Leite should have had her pay slashed more dramatically, said Sen. Leland Yee, D-San Francisco, a frequent critic of university administrators' high salaries.

"Here you have an administrator who crossed the line, and the only thing she gets is a slap on the wrist," Yee said. "At the same time, student fees are going up. That's why UC has no credibility."

Neither Leite nor Caniezo, who public records show lived less than a mile from each other in Rodeo, responded to phone and email messages Thursday and Friday. Leite's attorney, Jane Brunner, also did not respond to messages. It was not clear whether Caniezo had an attorney.

In a written statement, Fleming, who is Leite's boss, defended the level of her punishment.

"The disciplinary action was quite substantial," he wrote, "involving significant reductions in salary, job classification and title, as well as removal of all supervisory responsibilities."

Leite and Caniezo also were partners in a nonprofit baseball team called Balzout Baseball, according to tax documents. The affair began in September 2009, Leite told investigators, the same month Caniezo's raises started, and lasted through the end of 2010 or early 2011.

Caniezo's supervisor, who was not named in the report, told investigators she fought his pay hikes in 2009 and 2010, but Leite insisted on them.

Compelling evidence in the supervisor's text messages from Leite "suggests that Leite did exert pressure on her to support a pay increase for (Caniezo) that she ... did not believe, as his supervisor, was justified," investigators wrote. "Leite's ongoing romantic relationship with (Caniezo) more likely than not provided the underlying motivation for her support of this salary action, despite (the supervisor's) disagreement with it."

In February 2010, Leite requested a $1,117-per-month stipend for Caniezo and asked that it be applied to the five previous months, according to emails also obtained through the Public Records Act. The messages show that payroll administrators at first questioned both the amount and the length of the stipend, but they approved it anyway.
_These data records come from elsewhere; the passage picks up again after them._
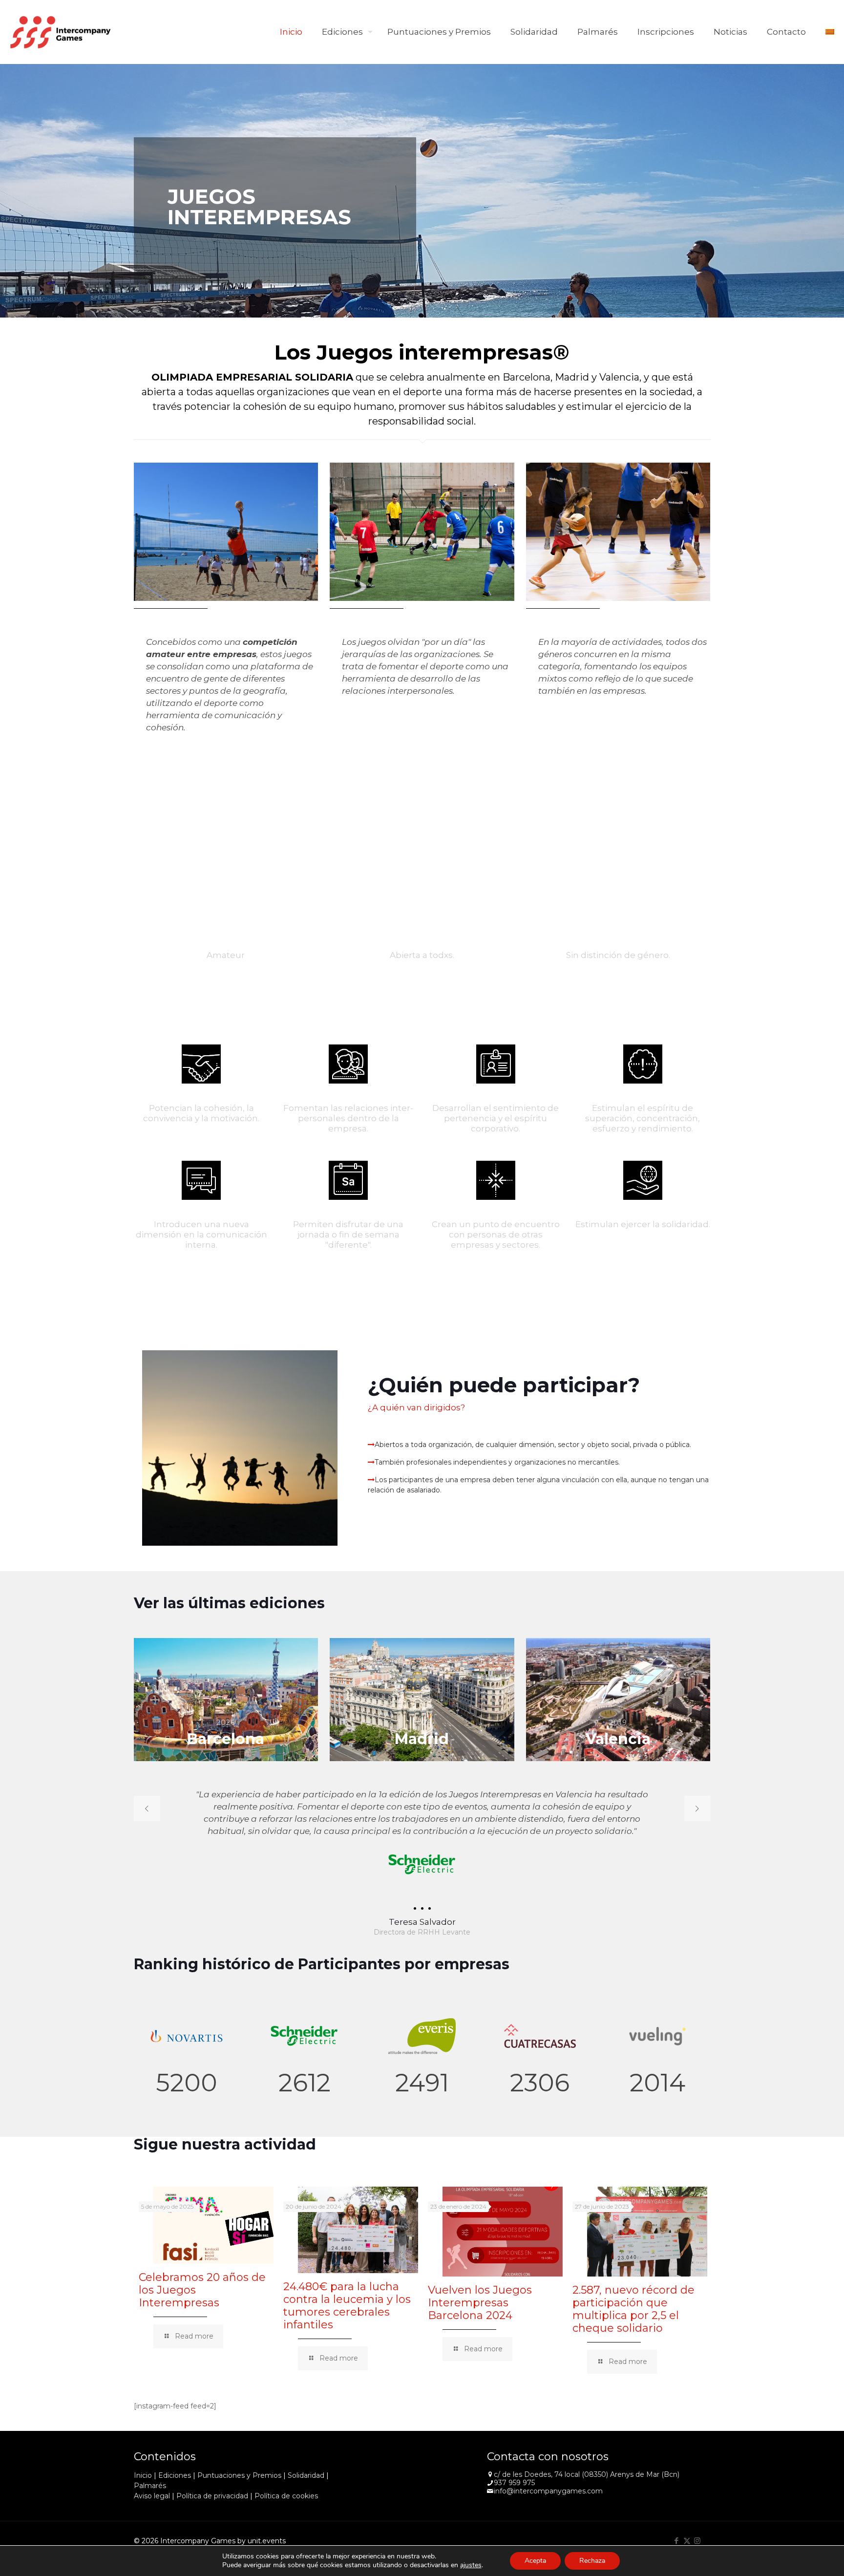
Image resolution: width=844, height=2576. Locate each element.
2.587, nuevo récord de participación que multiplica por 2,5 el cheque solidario (633, 2309)
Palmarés (150, 2485)
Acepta (535, 2560)
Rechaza (592, 2560)
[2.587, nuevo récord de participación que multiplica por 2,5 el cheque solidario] (647, 2232)
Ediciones (174, 2475)
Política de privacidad (212, 2495)
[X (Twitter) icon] (687, 2540)
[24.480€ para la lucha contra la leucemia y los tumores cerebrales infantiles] (358, 2230)
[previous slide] (147, 1808)
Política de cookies (286, 2495)
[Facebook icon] (676, 2540)
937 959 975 (514, 2482)
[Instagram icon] (697, 2540)
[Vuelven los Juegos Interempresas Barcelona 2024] (503, 2232)
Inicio (143, 2475)
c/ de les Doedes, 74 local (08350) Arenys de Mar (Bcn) (586, 2474)
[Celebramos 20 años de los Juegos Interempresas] (213, 2225)
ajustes (471, 2565)
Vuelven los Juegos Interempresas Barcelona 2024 (480, 2302)
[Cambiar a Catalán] (830, 32)
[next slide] (697, 1808)
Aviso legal (152, 2495)
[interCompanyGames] (61, 32)
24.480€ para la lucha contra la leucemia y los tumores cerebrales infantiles (347, 2305)
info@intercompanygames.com (548, 2491)
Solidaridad (306, 2475)
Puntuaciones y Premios (239, 2475)
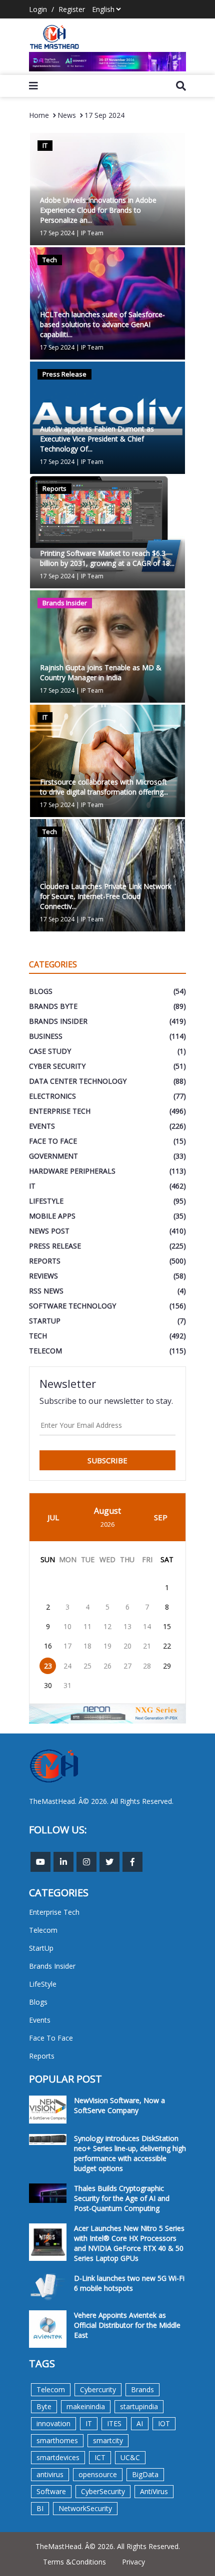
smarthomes (57, 2440)
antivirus (50, 2474)
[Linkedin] (64, 1862)
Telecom (50, 2389)
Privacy (133, 2562)
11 (88, 1626)
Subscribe (108, 1460)
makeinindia (85, 2406)
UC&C (130, 2457)
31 (68, 1685)
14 (147, 1626)
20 (128, 1646)
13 (128, 1626)
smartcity (108, 2440)
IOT (164, 2423)
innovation (53, 2423)
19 (108, 1646)
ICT (100, 2457)
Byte (44, 2406)
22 (167, 1646)
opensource (97, 2474)
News (67, 115)
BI (40, 2508)
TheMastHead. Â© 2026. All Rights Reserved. (108, 2546)
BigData (145, 2474)
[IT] (107, 760)
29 (167, 1666)
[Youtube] (40, 1862)
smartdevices (58, 2457)
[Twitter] (110, 1862)
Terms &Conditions (74, 2562)
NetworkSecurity (85, 2508)
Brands (142, 2389)
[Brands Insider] (107, 645)
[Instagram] (86, 1862)
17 (68, 1646)
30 (48, 1685)
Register (71, 9)
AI (139, 2423)
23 (48, 1666)
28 (147, 1666)
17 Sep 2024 (104, 115)
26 (108, 1666)
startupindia (139, 2406)
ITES (114, 2423)
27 (128, 1666)
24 (68, 1666)
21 (147, 1646)
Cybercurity (98, 2389)
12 (108, 1626)
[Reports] (107, 531)
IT (89, 2423)
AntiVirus (154, 2491)
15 (167, 1626)
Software (51, 2491)
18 (88, 1646)
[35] (107, 61)
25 (88, 1666)
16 (48, 1646)
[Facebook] (132, 1862)
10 (68, 1626)
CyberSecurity (103, 2491)
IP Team (92, 233)
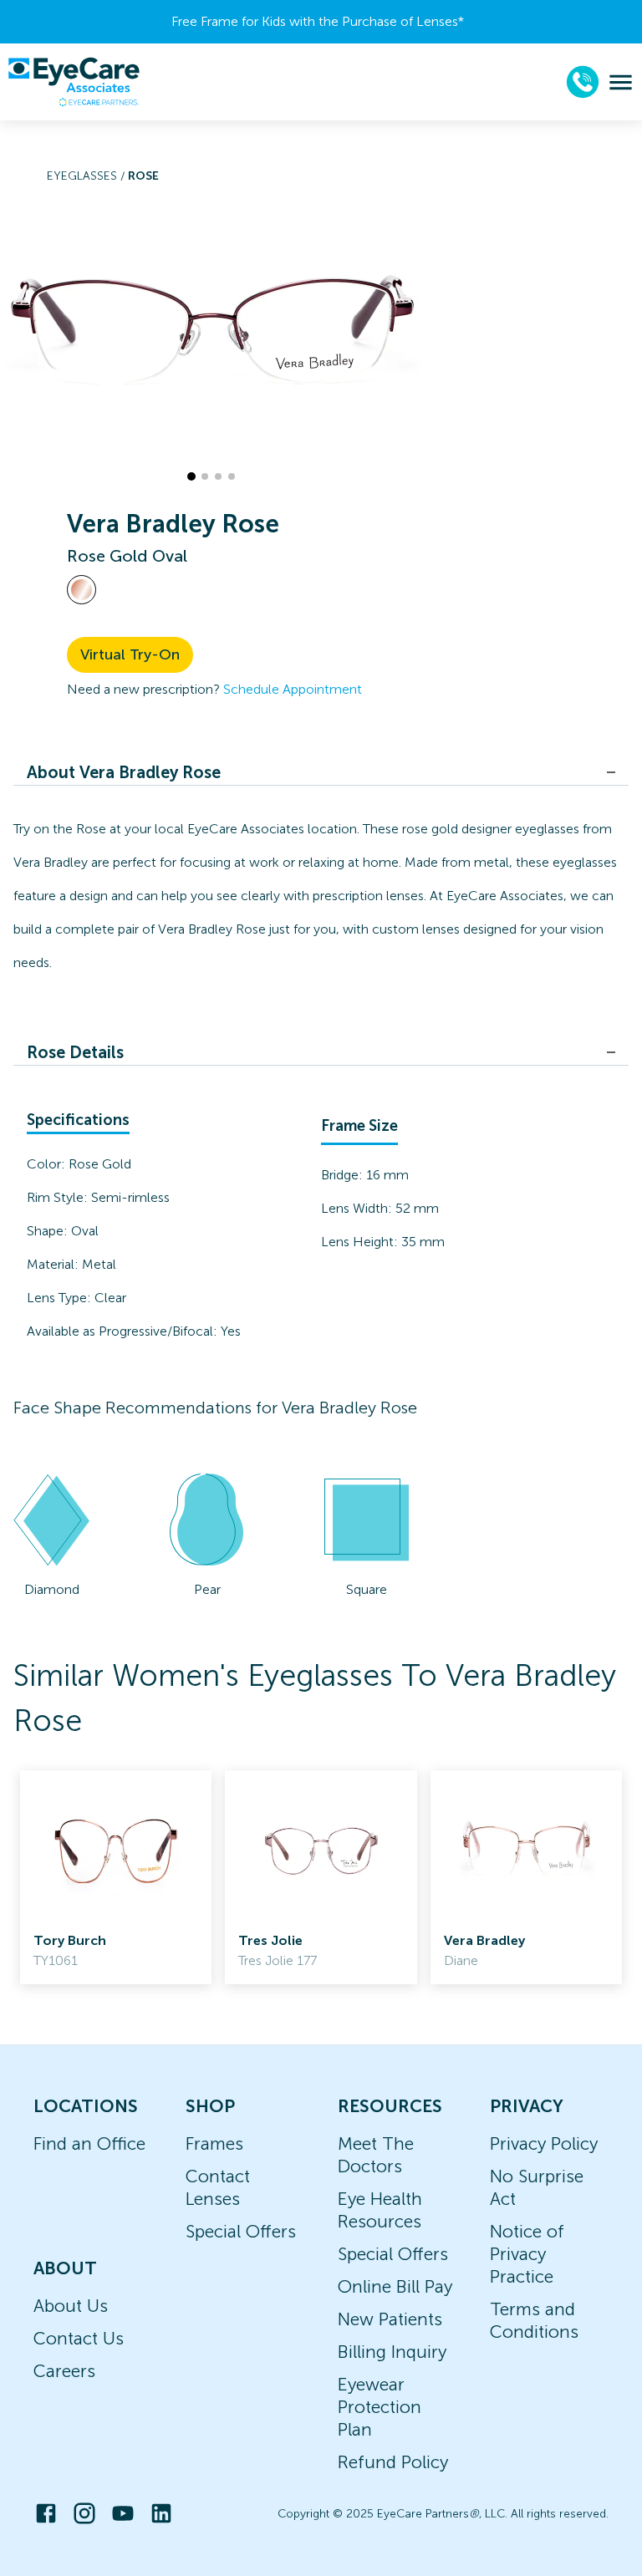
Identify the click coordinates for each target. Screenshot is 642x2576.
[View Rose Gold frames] (81, 589)
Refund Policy (393, 2461)
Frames (214, 2143)
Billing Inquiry (392, 2351)
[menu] (620, 82)
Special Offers (241, 2231)
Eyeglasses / (87, 176)
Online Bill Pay (395, 2286)
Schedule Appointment (292, 689)
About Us (70, 2305)
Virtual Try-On (130, 654)
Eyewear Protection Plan (379, 2407)
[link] (115, 1877)
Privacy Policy (544, 2143)
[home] (73, 82)
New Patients (390, 2319)
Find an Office (89, 2143)
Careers (64, 2370)
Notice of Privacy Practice (527, 2254)
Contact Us (78, 2338)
The university refused to respond to questions from this newspaper about the rapid growth in Caniezo's pay. But spokesman Dan Mogulof said in a written statement that salaries in Caniezo's department increased because of "explosive growth" in the office's size and responsibilities. Others in the office also received pay raises, he said.

Questions about Leite's relationship with Caniezo arose after somebody filed an anonymous complaint against her, investigators said. Then, in August, a formal complaint was filed against her, and Leite was shifted out of her role in charge of the university's Research Enterprise Services, which manages human resources, purchasing and other administrative tasks for UC Berkeley's research centers and institutes.